* [Dataset]:

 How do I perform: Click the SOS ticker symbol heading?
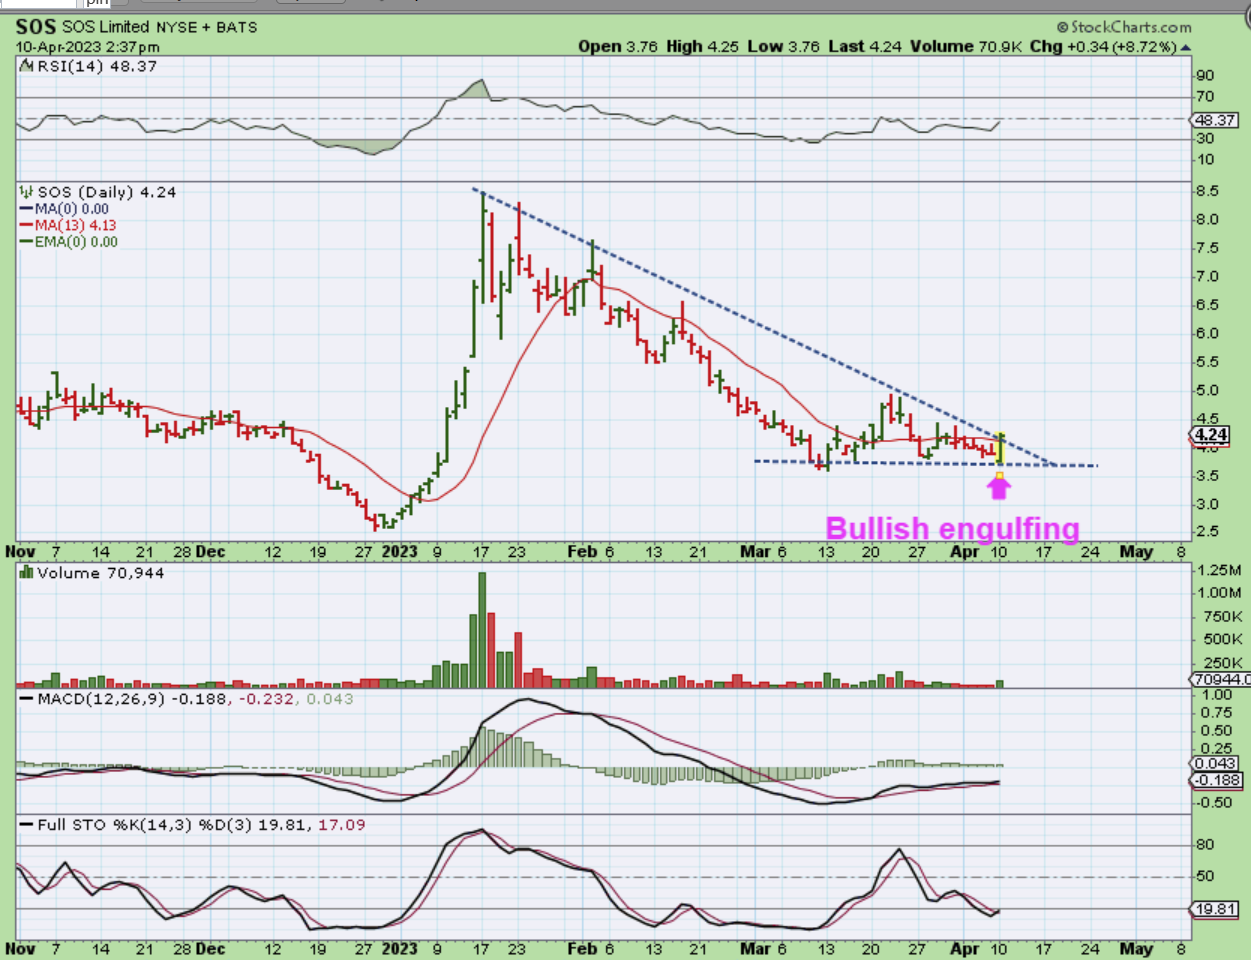pyautogui.click(x=36, y=27)
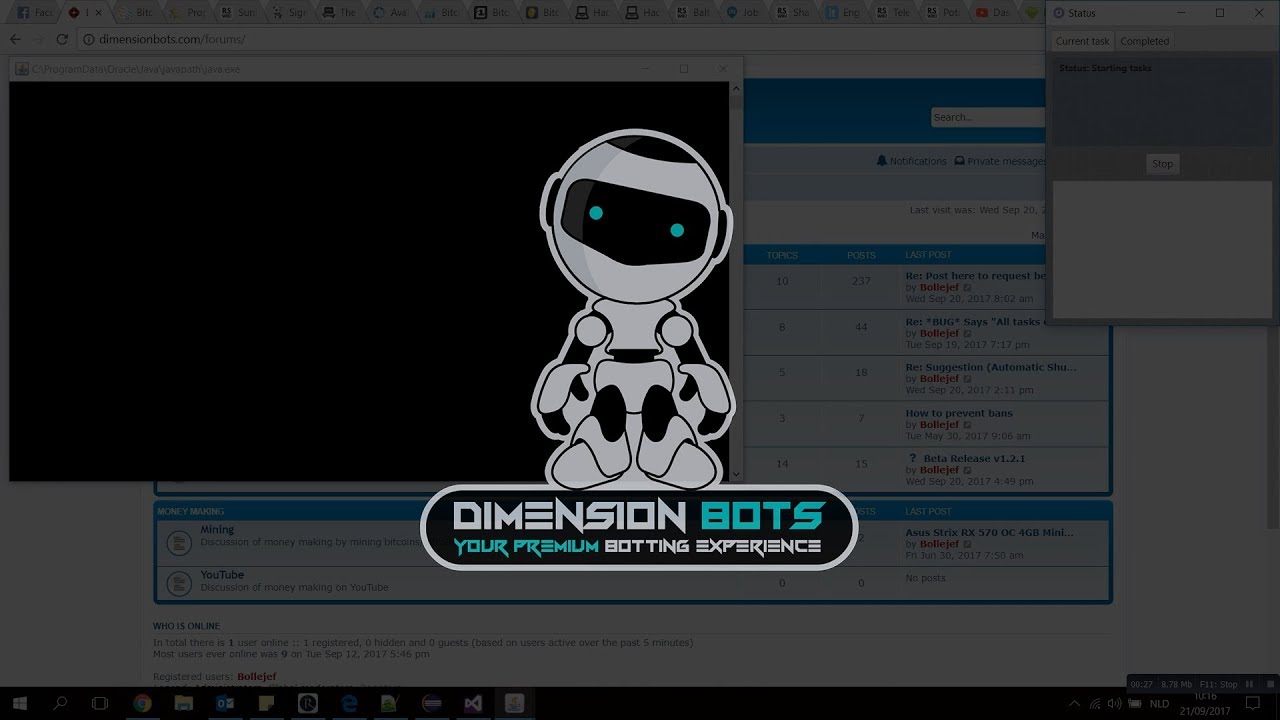1280x720 pixels.
Task: Click the Java app icon in the taskbar
Action: (x=514, y=704)
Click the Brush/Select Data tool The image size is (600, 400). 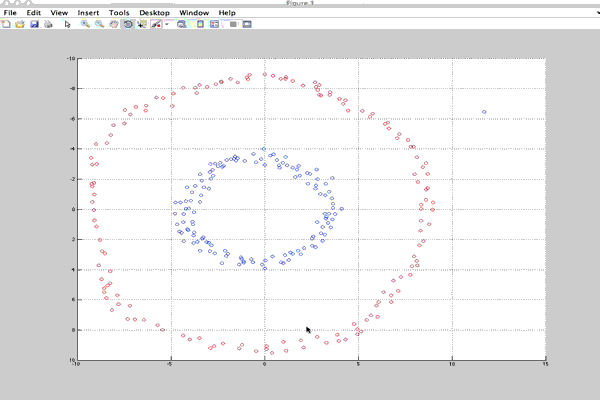(x=156, y=23)
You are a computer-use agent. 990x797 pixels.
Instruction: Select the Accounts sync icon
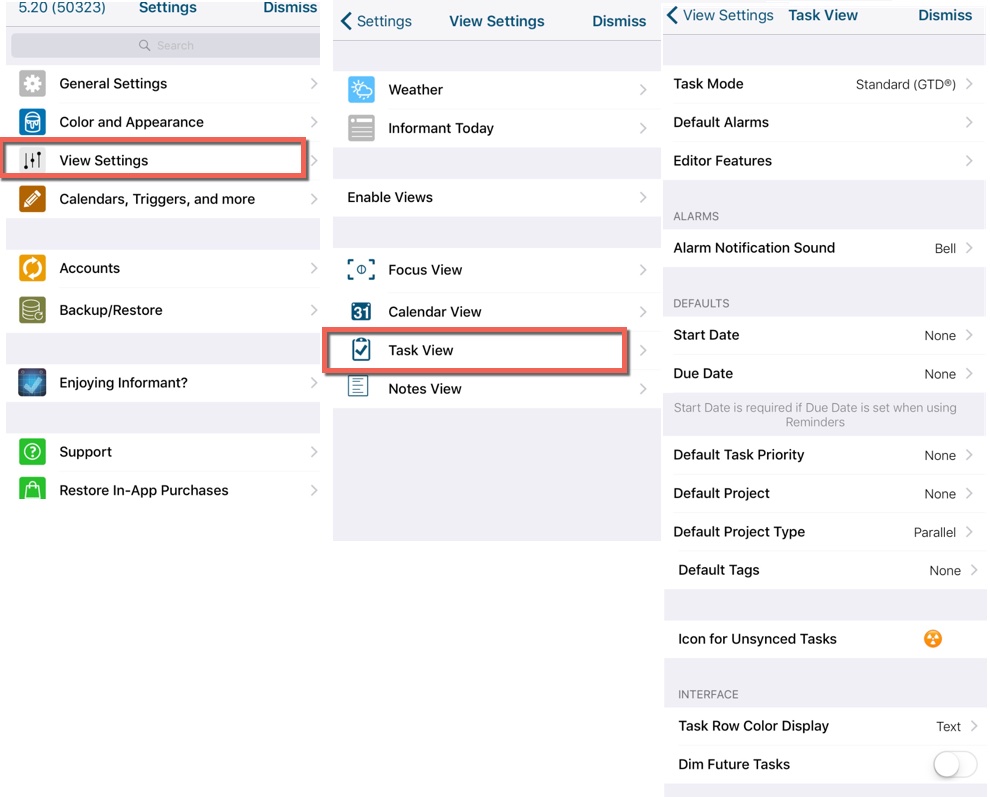click(x=33, y=268)
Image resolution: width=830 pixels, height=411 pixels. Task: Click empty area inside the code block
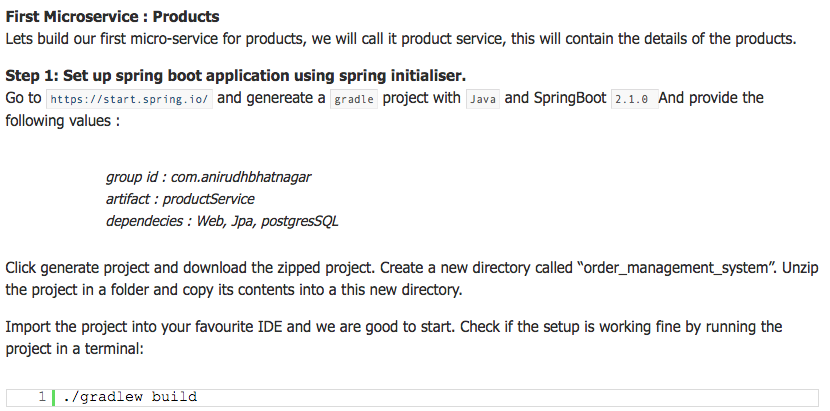tap(500, 397)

* [Work task]: Copy out only the lines beginning at the line with "Image resolution: width=830" and ending at the last line of the entries. Keep them exact; drop pictures.

* [Task response]:
Image resolution: width=830 pixels, height=411 pixels. Task: Click empty area inside the code block
tap(500, 397)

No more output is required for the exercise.